── TEXTO PARA ANALIZAR ──

They call it heartache because missing someone is
an actual physical pain, in your blood and bones.
Lucia Berlin
Recuerdo mi primer corazón roto: fue a los 16 años y mi mamá, que en ese entonces tenía dos años más de los que yo tengo ahora, me miraba con ternura diciendo que a esa edad todo se siente más fuerte. Por eso nunca me imaginé que podría pasar algo similar, o peor, a mis casi 38 años.
Desde hace algunos años, soy practicante del amor líquido y voy por la vida con mi bandera de desconstruída. Sin embargo, en una ocasión crucé el mar buscando el amor, entonces supongo que soy un ser lleno de contradicciones.
En diciembre conocí a g., quien estaba en una relación abierta y a distancia. De un día para otro me encontré pasando con él mi tiempo libre y sorprendentemente enamorada. Durante 4 ½ meses la vida se me fue esperando verlo, escapando de mi casa para vivir con él un par de días, haciéndole postres y disfrutando de ir al cine en primera fila. A diferencia del amor adolescente, g. me encontró en un momento en el que al fin me siento yo. Con él caminar era una aventura, comer era delicioso y mi sonrisa era la más bonita que me he conocido. Cada día compartíamos imágenes de obras de arte y uno que otro poema. Los días se volvieron más lindos y me enseñé a amar más fuerte.

───
── MATERIAL EXTRAÍDO ──

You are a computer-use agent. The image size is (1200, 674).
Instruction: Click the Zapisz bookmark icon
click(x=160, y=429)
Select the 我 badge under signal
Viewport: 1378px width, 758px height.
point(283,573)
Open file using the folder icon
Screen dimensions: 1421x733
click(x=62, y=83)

───

» **LISTA DE TAREAS**
[A] Transcribe del texto el fragmento que va de "They call it" a "casi 38 años.", ambos incluidos.
[B] Pasa al inglés esta oración del texto: «Cada día compartíamos imágenes de obras de arte y uno que otro poema».

» **RESPUESTAS DEL EJERCICIO**
[A]
They call it heartache because missing someone is
an actual physical pain, in your blood and bones.
Lucia Berlin
Recuerdo mi primer corazón roto: fue a los 16 años y mi mamá, que en ese entonces tenía dos años más de los que yo tengo ahora, me miraba con ternura diciendo que a esa edad todo se siente más fuerte. Por eso nunca me imaginé que podría pasar algo similar, o peor, a mis casi 38 años.

[B] Every day we shared images of artworks and the occasional poem.